YOUR ASSIGNMENT ->
A word-for-word copy of the line containing "Given: Edit Kimothy's" and every following line to the end of the data below is all the answer should hold.

TASK INPUTS ->

----------------------------------------

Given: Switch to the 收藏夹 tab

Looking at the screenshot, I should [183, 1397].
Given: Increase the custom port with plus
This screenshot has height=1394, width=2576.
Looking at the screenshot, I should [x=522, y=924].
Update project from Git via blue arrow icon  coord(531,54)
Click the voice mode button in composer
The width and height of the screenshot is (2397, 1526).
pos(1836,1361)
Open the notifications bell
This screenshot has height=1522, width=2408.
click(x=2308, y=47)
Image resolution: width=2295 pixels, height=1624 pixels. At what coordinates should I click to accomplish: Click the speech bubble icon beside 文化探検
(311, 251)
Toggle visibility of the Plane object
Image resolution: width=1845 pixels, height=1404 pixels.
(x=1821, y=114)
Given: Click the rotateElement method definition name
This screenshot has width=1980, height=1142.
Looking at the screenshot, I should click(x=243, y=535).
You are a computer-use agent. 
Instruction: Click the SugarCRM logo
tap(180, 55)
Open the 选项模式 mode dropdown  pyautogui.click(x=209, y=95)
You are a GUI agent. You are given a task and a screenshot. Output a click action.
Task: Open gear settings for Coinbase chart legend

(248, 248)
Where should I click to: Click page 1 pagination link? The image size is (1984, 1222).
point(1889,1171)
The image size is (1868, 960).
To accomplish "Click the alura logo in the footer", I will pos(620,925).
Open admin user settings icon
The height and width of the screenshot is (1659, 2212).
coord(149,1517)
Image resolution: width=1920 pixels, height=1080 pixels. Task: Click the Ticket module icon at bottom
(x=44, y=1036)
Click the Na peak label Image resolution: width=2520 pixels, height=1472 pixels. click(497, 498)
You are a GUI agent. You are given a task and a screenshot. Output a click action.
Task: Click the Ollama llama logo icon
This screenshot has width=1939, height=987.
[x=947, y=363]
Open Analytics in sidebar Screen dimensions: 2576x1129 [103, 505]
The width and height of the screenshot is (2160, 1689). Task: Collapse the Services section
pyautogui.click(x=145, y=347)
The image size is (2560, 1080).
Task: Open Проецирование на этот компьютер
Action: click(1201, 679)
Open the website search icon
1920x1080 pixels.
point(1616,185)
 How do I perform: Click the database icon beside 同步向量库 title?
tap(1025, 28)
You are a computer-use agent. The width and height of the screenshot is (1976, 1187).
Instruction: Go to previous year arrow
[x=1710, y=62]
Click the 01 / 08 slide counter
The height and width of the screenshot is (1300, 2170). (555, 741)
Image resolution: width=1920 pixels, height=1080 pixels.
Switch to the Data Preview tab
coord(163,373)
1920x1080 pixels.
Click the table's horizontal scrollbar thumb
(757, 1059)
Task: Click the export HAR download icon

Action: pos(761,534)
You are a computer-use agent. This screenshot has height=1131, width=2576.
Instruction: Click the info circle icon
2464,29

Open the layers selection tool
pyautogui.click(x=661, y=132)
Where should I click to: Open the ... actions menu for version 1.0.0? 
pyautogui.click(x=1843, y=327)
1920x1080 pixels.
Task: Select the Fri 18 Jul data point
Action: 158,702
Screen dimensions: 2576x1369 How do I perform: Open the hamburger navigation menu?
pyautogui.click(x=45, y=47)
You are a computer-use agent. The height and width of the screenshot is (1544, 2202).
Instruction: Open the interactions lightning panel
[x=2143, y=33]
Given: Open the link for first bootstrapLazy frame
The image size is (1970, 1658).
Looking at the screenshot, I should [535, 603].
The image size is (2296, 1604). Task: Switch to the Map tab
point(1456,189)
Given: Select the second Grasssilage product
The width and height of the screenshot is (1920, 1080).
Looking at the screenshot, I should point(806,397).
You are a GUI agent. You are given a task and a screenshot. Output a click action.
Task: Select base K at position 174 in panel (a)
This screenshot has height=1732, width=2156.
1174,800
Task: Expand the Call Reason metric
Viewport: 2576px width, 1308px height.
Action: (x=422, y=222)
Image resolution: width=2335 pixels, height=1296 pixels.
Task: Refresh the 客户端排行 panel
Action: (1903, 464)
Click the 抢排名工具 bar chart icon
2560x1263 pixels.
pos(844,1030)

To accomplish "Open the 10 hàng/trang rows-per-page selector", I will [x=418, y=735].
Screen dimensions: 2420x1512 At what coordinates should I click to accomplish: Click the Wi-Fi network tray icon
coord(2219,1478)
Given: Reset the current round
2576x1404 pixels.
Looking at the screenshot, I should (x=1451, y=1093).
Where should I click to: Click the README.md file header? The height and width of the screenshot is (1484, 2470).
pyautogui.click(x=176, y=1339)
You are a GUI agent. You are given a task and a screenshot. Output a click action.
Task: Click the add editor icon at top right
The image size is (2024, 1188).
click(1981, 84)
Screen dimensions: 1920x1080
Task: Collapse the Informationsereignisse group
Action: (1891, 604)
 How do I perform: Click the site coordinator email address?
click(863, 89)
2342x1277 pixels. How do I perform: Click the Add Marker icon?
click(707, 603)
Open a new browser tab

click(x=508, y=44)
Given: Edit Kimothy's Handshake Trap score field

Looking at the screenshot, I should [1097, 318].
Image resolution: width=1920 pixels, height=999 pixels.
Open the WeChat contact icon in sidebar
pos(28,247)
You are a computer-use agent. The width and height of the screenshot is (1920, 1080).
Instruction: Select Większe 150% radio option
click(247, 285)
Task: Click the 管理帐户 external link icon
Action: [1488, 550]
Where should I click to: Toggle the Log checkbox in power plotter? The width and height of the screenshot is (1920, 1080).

----------------------------------------

TASK RESPONSE ->
Given: Edit Kimothy's Handshake Trap score field

Looking at the screenshot, I should [1097, 318].
Image resolution: width=1920 pixels, height=999 pixels.
Open the WeChat contact icon in sidebar
pos(28,247)
You are a computer-use agent. The width and height of the screenshot is (1920, 1080).
Instruction: Select Większe 150% radio option
click(247, 285)
Task: Click the 管理帐户 external link icon
Action: [1488, 550]
Where should I click to: Toggle the Log checkbox in power plotter? The width and height of the screenshot is (1920, 1080).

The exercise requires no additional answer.